変化の激しいビジネスに対応するためにシステムやサービスには、これまで以上に迅速な導入や安定した運用が求められるようになってきています。このような要求を満たすために、仮想環境やクラウド環境を基盤として利用し、サーバの構築プロセスや構成管理プロセスの効率化のためにChefやPuppet、Ansibleといった自動化ツールが活用されるようになってきています。
このように自動処理で手軽にシステムやサービスをセットアップできるようになると、構築時の人為的ミスを防げるようになるなど便利になる反面、内部で実施されている処理が人の手から離れて、把握しづらくなる傾向にあります。また自動化の導入に際しては、システムが意図した状態に作り上げられているのかを確認する作業も重要になってきます。特に大規模で複雑な環境において、この確認作業を手作業で実施することは、高コストの要因となってしまいます。
参考:
ThinkIT 連載「システムを自動構築するためのOSSフレームワーク、Chefを使ってみよう!」
ThinkIT 「第3回 クラウドでの設定管理ツールPuppet」
Serverspecの登場
このような背景から、自動構築した環境が本当に意図した通りにできあがっているかの確認作業を自動的に行えるようにするツールが登場しました。それがこの連載で紹介する「Serverspec」です。
Serverspecの登場以前にも、自動構築プロセスに対して処理に間違いがないかをテストするための方法は存在していました。たとえばChefの場合、以下のような様々なツールを活用してテストが実施できます。
| ツール | テスト可能なこと |
|---|---|
| knife cookbook test | 記法が間違えてないかの記法チェックツール |
| foodcritic | より適切な記述を支援するための構文チェックツール |
| chefspec | 記述したコードによって意図した処理が実施されるかの事前チェックツール |
これらのテストツールを組み合わせることで、自動構築用に作成したコードが正しく実行されるかどうかを事前に確認してから実行に移せるようになります。しかし、自動化処理の記述内容として正しかったとしても、実行時に何らかの要因により、記述したコードの通りに処理が実行されないといったケースも発生し得ます。

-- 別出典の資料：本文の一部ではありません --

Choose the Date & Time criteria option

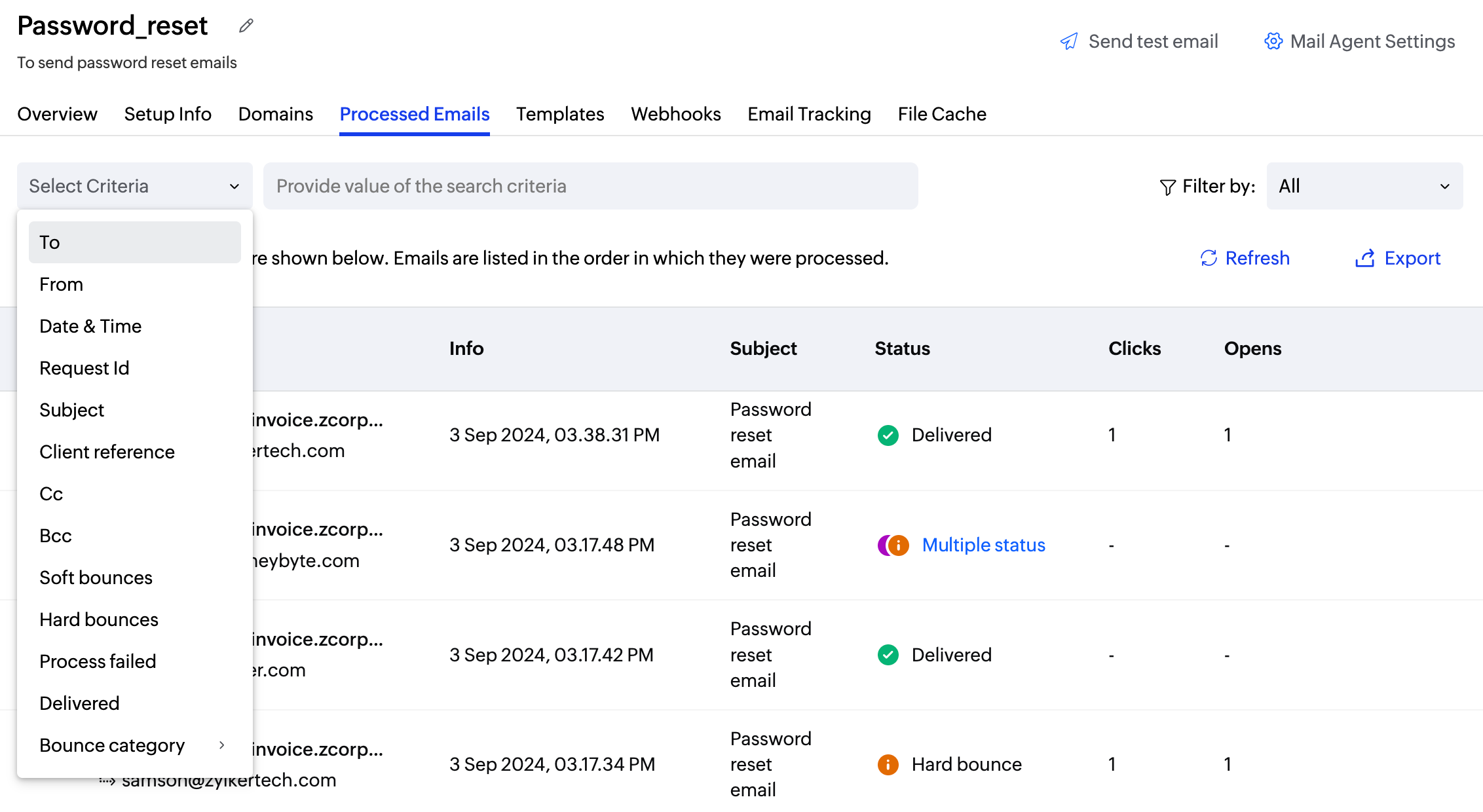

そこで効果を発揮するのが、できあがった環境に対して、その環境が意図した通りの状態で稼働しているかどうかをテストする「Serverspec」です。
Serverspecの概要
Serverspecは宮下剛輔氏によって開発されたサーバの状態をテストするためのフレームワークです。
Ruby実装で、RubyのテストフレームワークであるRSpecの書き方に準拠しています。2014/7/14時点での最新バージョンは、1.10.0です。本記事では、Serverspecのバージョン1.10.0 および Serverspecのコアのテスト部分を切り出したSpecinfraについてはバージョン1.20.0を対象に解説します。
Serverspecでできること
Serverspecの利用方法を紹介する前に、Serverspecを利用することでどういったことができるようになるのかをまとめます。
Serverspecでできることは、大きく分けて以下の2つです。
- 意図した処理が環境に適切に反映されていることを確認
- 意図していない影響が環境に対して発生していないことを確認
意図した処理が環境に適切に反映されていることを確認
サーバにあるパッケージがインストールされているか、TCPの何番ポートがLISTEN状態になっているか、ファイアウォール設定で、あるIPアドレスからのアクセスが遮断される設定が入っているかなど、意図した設定通りにサーバが稼働しているかどうかを確認することができます。これにより、ChefやAnsible等の自動構築処理に対して、正常に稼働していることを保証できます。
意図していない影響が環境に対して発生していないことを確認
サーバになんらかの変更作業を施した結果、意図しない影響がその他の箇所で発生していないかどうかを確認することもできます。たとえばiptablesの設定を変更した結果、意図せずあるプロセスに接続ができない状態になってしまったなどの状況を確認できます。